=== Problem statement ===
From the line that contains "Viewport: 1543px width, 784px height." to the final line of the entries, return every line exactly and leave out all others.

Pixel coordinate grounding data
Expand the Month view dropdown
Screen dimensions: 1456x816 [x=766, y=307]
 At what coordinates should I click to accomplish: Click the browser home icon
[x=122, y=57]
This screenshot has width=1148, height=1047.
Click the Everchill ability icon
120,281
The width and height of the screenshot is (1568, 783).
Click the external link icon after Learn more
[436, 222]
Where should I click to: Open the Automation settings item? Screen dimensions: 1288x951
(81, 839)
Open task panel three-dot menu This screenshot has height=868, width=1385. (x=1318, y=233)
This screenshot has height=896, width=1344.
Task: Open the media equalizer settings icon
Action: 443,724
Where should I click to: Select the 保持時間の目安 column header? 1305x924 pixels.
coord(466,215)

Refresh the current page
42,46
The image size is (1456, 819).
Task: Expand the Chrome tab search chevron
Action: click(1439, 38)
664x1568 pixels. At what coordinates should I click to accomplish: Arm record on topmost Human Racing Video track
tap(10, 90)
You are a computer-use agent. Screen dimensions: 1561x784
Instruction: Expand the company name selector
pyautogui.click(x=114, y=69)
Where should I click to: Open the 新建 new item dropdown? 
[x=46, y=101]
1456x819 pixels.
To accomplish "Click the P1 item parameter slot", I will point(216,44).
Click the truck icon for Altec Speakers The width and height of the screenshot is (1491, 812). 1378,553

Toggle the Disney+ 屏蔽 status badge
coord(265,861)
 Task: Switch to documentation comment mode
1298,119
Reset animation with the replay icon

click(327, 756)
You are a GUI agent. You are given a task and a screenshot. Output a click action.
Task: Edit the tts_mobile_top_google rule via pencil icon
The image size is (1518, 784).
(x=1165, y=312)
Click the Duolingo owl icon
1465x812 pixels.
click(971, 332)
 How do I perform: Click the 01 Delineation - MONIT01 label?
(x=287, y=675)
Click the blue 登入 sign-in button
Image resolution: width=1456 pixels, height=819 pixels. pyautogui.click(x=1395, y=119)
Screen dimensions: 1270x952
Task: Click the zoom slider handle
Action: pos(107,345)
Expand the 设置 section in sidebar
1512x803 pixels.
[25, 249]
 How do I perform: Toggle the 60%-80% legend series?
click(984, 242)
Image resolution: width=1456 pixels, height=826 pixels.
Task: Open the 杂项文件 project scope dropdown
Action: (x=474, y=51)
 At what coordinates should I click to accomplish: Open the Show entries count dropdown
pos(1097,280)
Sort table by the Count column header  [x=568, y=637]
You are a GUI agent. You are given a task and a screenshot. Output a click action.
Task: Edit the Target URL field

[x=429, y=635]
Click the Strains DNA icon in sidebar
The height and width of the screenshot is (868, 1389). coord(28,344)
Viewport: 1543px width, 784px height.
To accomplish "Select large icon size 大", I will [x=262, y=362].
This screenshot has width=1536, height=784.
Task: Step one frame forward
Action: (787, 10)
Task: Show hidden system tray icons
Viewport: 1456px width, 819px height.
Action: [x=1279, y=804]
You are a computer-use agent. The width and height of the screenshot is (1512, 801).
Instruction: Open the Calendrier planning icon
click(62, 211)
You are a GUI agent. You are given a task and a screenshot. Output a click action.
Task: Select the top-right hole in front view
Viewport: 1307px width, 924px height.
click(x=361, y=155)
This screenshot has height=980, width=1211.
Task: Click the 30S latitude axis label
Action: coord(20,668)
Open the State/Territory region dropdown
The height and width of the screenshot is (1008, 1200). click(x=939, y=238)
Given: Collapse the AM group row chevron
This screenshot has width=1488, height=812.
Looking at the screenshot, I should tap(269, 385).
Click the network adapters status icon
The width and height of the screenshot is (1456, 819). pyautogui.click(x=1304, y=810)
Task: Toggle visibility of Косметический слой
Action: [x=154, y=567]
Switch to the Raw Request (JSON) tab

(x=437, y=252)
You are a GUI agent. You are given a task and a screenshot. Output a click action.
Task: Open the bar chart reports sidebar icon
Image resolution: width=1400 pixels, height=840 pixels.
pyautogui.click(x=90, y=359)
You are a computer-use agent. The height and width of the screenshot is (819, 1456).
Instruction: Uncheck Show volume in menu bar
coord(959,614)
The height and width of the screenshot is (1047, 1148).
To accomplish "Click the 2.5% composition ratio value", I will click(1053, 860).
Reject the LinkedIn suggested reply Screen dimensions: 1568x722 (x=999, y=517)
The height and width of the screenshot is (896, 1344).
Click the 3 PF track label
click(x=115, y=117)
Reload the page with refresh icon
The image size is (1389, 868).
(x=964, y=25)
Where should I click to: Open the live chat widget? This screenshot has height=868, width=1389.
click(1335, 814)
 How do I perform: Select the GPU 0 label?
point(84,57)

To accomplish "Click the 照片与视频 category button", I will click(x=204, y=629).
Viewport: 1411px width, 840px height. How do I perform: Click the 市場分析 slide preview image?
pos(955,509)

=== Exercise response ===
Viewport: 1543px width, 784px height.
To accomplish "Select large icon size 大", I will [x=262, y=362].
This screenshot has width=1536, height=784.
Task: Step one frame forward
Action: (787, 10)
Task: Show hidden system tray icons
Viewport: 1456px width, 819px height.
Action: [x=1279, y=804]
You are a computer-use agent. The width and height of the screenshot is (1512, 801).
Instruction: Open the Calendrier planning icon
click(62, 211)
You are a GUI agent. You are given a task and a screenshot. Output a click action.
Task: Select the top-right hole in front view
Viewport: 1307px width, 924px height.
click(x=361, y=155)
This screenshot has height=980, width=1211.
Task: Click the 30S latitude axis label
Action: coord(20,668)
Open the State/Territory region dropdown
The height and width of the screenshot is (1008, 1200). click(x=939, y=238)
Given: Collapse the AM group row chevron
This screenshot has width=1488, height=812.
Looking at the screenshot, I should tap(269, 385).
Click the network adapters status icon
The width and height of the screenshot is (1456, 819). pyautogui.click(x=1304, y=810)
Task: Toggle visibility of Косметический слой
Action: [x=154, y=567]
Switch to the Raw Request (JSON) tab

(x=437, y=252)
You are a GUI agent. You are given a task and a screenshot. Output a click action.
Task: Open the bar chart reports sidebar icon
Image resolution: width=1400 pixels, height=840 pixels.
pyautogui.click(x=90, y=359)
You are a computer-use agent. The height and width of the screenshot is (819, 1456).
Instruction: Uncheck Show volume in menu bar
coord(959,614)
The height and width of the screenshot is (1047, 1148).
To accomplish "Click the 2.5% composition ratio value", I will click(1053, 860).
Reject the LinkedIn suggested reply Screen dimensions: 1568x722 (x=999, y=517)
The height and width of the screenshot is (896, 1344).
Click the 3 PF track label
click(x=115, y=117)
Reload the page with refresh icon
The image size is (1389, 868).
(x=964, y=25)
Where should I click to: Open the live chat widget? This screenshot has height=868, width=1389.
click(1335, 814)
 How do I perform: Select the GPU 0 label?
point(84,57)

To accomplish "Click the 照片与视频 category button", I will click(x=204, y=629).
Viewport: 1411px width, 840px height. How do I perform: Click the 市場分析 slide preview image?
pos(955,509)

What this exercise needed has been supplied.